Requirement:
The data follows this line. Copy verbatim the line with "Viewport: 600px width, 442px height." and each line after it to the end.

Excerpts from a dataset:
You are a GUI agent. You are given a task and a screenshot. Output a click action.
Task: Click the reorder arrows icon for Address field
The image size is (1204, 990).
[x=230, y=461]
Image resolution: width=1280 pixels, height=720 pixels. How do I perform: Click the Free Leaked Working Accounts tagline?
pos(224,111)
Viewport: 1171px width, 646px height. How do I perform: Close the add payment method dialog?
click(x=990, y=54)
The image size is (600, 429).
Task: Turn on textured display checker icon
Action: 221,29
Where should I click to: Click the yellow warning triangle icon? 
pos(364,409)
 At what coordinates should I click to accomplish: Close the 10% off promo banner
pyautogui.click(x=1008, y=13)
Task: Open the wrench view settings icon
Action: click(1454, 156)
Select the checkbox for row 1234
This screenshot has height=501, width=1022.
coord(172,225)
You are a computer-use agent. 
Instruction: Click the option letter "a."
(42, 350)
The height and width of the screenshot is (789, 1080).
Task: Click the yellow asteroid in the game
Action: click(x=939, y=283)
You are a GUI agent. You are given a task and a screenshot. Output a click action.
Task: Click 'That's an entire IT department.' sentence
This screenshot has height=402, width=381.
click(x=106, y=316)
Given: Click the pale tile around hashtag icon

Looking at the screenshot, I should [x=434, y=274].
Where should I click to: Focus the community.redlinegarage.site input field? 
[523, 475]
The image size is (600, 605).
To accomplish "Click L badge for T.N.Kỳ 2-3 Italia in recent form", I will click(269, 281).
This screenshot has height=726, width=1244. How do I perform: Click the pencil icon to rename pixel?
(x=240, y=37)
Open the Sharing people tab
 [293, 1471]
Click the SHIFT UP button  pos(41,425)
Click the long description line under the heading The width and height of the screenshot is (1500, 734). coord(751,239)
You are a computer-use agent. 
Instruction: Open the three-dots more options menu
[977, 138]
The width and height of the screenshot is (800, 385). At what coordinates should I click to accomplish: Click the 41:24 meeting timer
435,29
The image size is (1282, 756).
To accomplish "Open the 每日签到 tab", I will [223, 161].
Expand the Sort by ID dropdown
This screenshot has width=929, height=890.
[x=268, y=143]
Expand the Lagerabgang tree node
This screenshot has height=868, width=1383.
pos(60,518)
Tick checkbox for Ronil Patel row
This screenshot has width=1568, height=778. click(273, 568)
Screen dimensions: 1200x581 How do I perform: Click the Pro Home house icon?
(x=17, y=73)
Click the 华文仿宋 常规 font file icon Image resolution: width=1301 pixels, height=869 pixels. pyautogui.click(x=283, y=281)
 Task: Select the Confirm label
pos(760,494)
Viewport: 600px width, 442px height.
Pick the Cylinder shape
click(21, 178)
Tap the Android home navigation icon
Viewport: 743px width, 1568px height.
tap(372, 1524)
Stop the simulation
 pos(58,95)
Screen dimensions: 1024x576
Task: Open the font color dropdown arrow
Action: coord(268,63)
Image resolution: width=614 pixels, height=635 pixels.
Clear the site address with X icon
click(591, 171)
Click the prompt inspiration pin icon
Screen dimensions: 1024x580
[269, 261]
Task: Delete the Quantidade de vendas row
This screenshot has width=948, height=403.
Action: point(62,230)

Answer to the problem:
Viewport: 600px width, 442px height.
Pick the Cylinder shape
click(21, 178)
Tap the Android home navigation icon
Viewport: 743px width, 1568px height.
tap(372, 1524)
Stop the simulation
 pos(58,95)
Screen dimensions: 1024x576
Task: Open the font color dropdown arrow
Action: coord(268,63)
Image resolution: width=614 pixels, height=635 pixels.
Clear the site address with X icon
click(591, 171)
Click the prompt inspiration pin icon
Screen dimensions: 1024x580
[269, 261]
Task: Delete the Quantidade de vendas row
This screenshot has width=948, height=403.
Action: point(62,230)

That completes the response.